# Activity
Among the records below, the line containing "Click help icon" marks the start. Output it and all lines after it exactly.

# Exercise input
----
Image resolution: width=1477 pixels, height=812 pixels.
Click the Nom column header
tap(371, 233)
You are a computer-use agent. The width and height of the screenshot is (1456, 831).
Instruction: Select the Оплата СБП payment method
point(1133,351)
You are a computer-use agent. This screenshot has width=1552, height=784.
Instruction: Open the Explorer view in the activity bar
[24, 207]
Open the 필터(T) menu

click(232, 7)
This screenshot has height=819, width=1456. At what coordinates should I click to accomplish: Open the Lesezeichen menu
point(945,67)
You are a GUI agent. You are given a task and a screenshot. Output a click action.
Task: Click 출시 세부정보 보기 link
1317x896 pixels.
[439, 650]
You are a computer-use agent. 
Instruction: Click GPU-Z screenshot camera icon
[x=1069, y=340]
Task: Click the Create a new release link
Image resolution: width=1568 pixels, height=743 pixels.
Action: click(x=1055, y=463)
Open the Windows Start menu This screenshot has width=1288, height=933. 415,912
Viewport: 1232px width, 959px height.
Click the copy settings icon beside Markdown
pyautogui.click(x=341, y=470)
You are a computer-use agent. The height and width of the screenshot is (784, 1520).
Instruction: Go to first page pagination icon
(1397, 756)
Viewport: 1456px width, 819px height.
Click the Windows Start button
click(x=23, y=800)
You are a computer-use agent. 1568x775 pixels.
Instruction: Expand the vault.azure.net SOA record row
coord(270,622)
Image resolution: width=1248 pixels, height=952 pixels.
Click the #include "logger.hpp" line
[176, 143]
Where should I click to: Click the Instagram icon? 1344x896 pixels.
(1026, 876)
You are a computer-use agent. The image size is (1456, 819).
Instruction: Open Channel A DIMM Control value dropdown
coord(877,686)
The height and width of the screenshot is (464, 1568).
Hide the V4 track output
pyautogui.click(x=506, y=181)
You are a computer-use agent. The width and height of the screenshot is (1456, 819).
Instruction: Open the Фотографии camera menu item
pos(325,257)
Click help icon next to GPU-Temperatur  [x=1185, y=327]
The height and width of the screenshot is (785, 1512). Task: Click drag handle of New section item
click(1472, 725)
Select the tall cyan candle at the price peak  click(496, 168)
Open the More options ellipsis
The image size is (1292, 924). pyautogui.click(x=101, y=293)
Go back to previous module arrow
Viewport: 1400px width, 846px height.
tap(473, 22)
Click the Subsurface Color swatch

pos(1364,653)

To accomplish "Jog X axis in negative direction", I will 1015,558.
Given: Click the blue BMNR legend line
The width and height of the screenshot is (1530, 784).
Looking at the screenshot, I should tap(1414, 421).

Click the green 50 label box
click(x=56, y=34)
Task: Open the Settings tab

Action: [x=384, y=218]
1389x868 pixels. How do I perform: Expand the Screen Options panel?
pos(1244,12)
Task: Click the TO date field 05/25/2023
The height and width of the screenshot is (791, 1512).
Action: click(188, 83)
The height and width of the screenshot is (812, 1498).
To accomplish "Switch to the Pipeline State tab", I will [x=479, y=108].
----
# Answer box
Click help icon next to GPU-Temperatur  [x=1185, y=327]
The height and width of the screenshot is (785, 1512). Task: Click drag handle of New section item
click(1472, 725)
Select the tall cyan candle at the price peak  click(496, 168)
Open the More options ellipsis
The image size is (1292, 924). pyautogui.click(x=101, y=293)
Go back to previous module arrow
Viewport: 1400px width, 846px height.
tap(473, 22)
Click the Subsurface Color swatch

pos(1364,653)

To accomplish "Jog X axis in negative direction", I will 1015,558.
Given: Click the blue BMNR legend line
The width and height of the screenshot is (1530, 784).
Looking at the screenshot, I should tap(1414, 421).

Click the green 50 label box
click(x=56, y=34)
Task: Open the Settings tab

Action: [x=384, y=218]
1389x868 pixels. How do I perform: Expand the Screen Options panel?
pos(1244,12)
Task: Click the TO date field 05/25/2023
The height and width of the screenshot is (791, 1512).
Action: click(188, 83)
The height and width of the screenshot is (812, 1498).
To accomplish "Switch to the Pipeline State tab", I will [x=479, y=108].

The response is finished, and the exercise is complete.